In another embodiment, the training data sets 127 can represent subsets of a larger pool of input data (not shown). In such an embodiment, the input data (not shown) can also be contained within the training data store 125.
When evaluating the accuracy of the phonetic tree, the training engine 120 can compare the phonetizations generated by the speech synthesis engine 120 against those contained within the set of standard pronunciations 128. The set of standard pronunciations 128 can include synthesized speech of the accepted pronunciations of terms contained within the training data sets 127.
The training process within the development environment 105 can produce an exception-limited phonetic tree 134 and an exception data set 136 that can be transferred to a runtime environment 140 of the TTS system. The exception-limited phonetic tree 134 can represent a phonetic decision tree created using a specific training process such that the tree 134 can contain fewer decision branches for words containing phonetic exceptions.

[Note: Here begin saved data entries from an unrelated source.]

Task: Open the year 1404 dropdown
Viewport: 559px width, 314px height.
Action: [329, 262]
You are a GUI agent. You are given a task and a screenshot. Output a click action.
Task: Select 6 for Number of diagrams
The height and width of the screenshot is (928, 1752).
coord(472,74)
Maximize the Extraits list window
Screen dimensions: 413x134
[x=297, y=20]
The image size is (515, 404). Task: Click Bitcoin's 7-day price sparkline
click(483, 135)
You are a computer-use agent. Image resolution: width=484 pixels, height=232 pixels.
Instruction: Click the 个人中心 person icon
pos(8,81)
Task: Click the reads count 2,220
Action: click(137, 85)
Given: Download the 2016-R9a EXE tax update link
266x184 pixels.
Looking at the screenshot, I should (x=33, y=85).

As used herein, the term “exception-limited” describes a phonetic tree with a minimal amount of branches allotted to handling terms containing phonetic exceptions. A phonetic exception occurs when a word exhibits a weak correspondence between its spelling and expected phonetic pronunciation. For example, the accepted pronunciation of phonetic portion “ough” is “uff” as in “rough”, “tough”, and “enough”. Thus, other terms containing “ough” that do not comply with the expected pronunciation, such as “bough” and “through”, are considered to be phonetic exceptions.

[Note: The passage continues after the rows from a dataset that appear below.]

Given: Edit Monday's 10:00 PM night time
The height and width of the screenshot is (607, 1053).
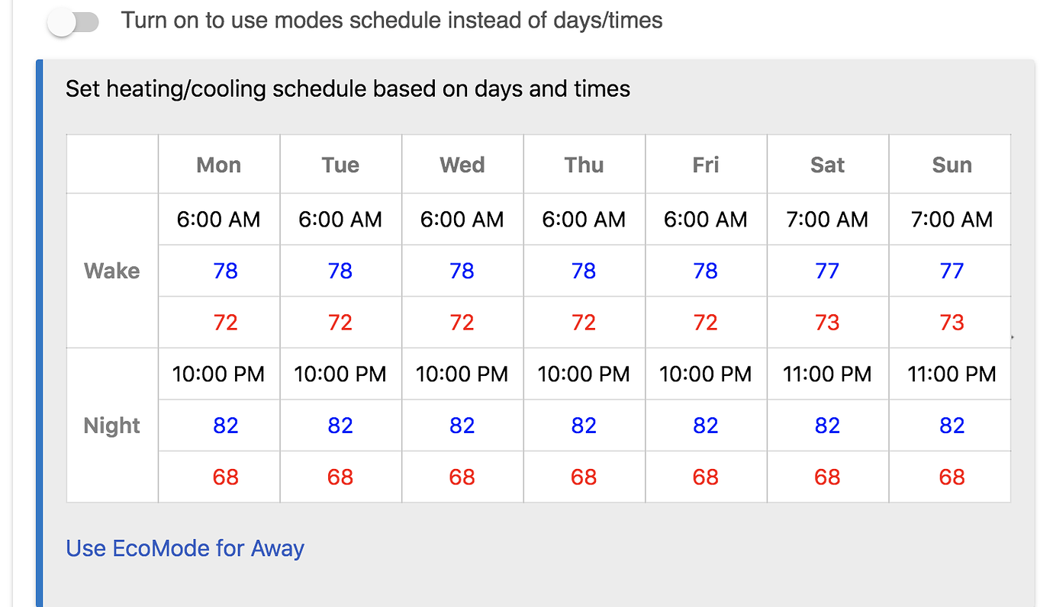Looking at the screenshot, I should (218, 374).
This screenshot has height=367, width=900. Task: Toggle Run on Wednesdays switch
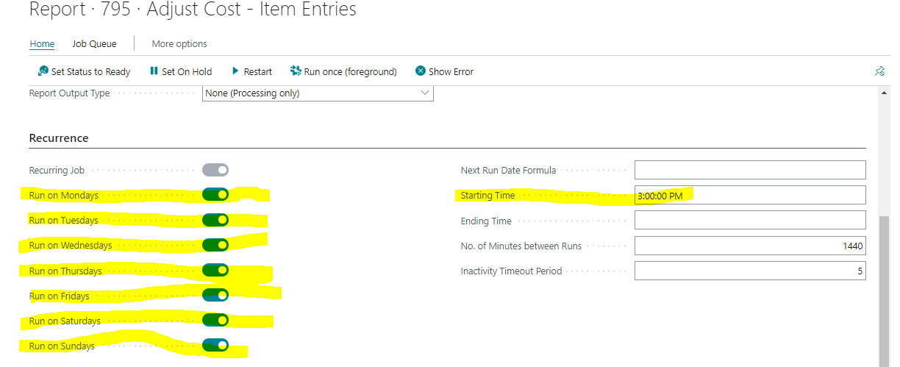(x=215, y=245)
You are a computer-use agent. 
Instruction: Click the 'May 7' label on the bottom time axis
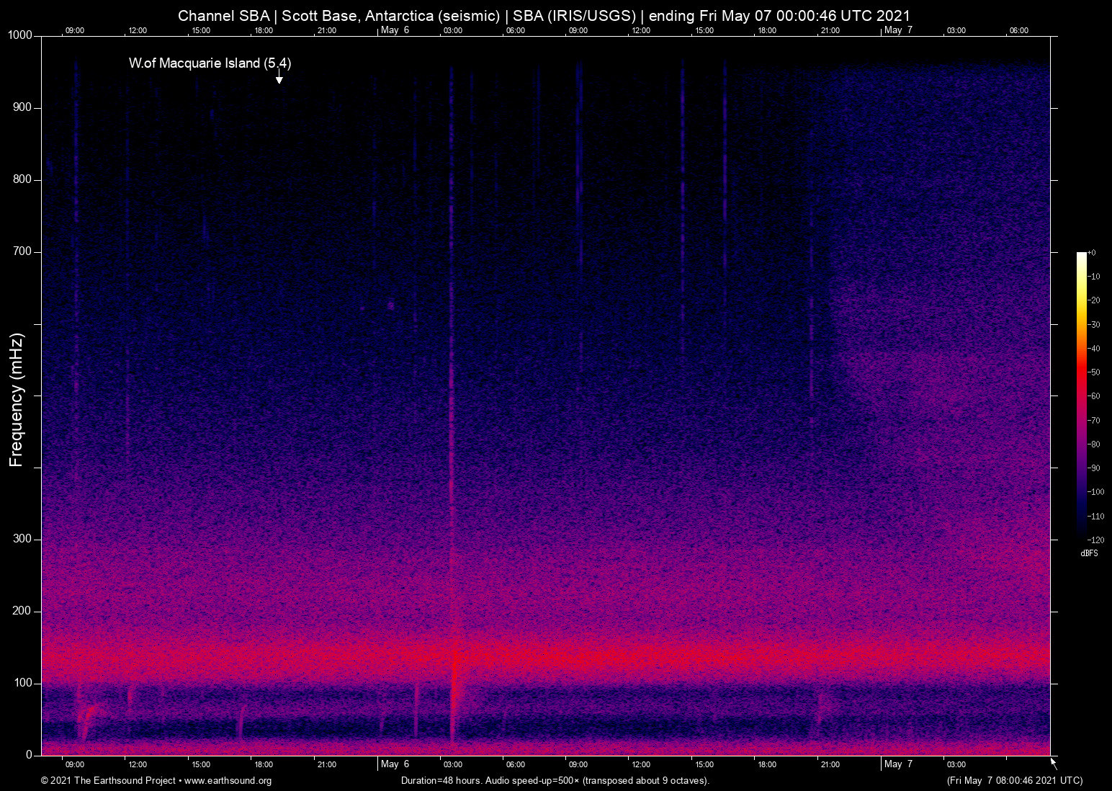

The exception data set 136 can represent the phonetic exceptions encountered during the training process of the exception-limited phonetic tree 134. These phonetic exceptions can exist within the training data sets 127 and the training engine 120 can group such words into the exception data set 136. For example, the word “bough” would be placed within the exception data set 136 when encountered by the training engine 120 within a training set 127.
The runtime environment 140 can be a system used for the synthesis of text input 160 into a corresponding speech output 165. It should be noted that the runtime environment 140 can include a wide variety of components for various functions, such as normalizing the text input 160. As with the development environment 105, only components of particular relevance to the present invention have been included in the runtime environment 140.
The speech synthesis engine 145 can be used by the runtime environment 140 to produce speech output 165 for the text input 160. The speech synthesis engine 145 can utilize the exception-limited phonetic tree 134 and exception data set 136, which were received from the development environment 105. The exception-limited phonetic tree 134 can be stored in a data store 150 that is accessible by the speech synthesis engine 145. Likewise, the exception data set 136 can be stored within an exception dictionary 155 that is also accessible by the speech synthesis engine 145.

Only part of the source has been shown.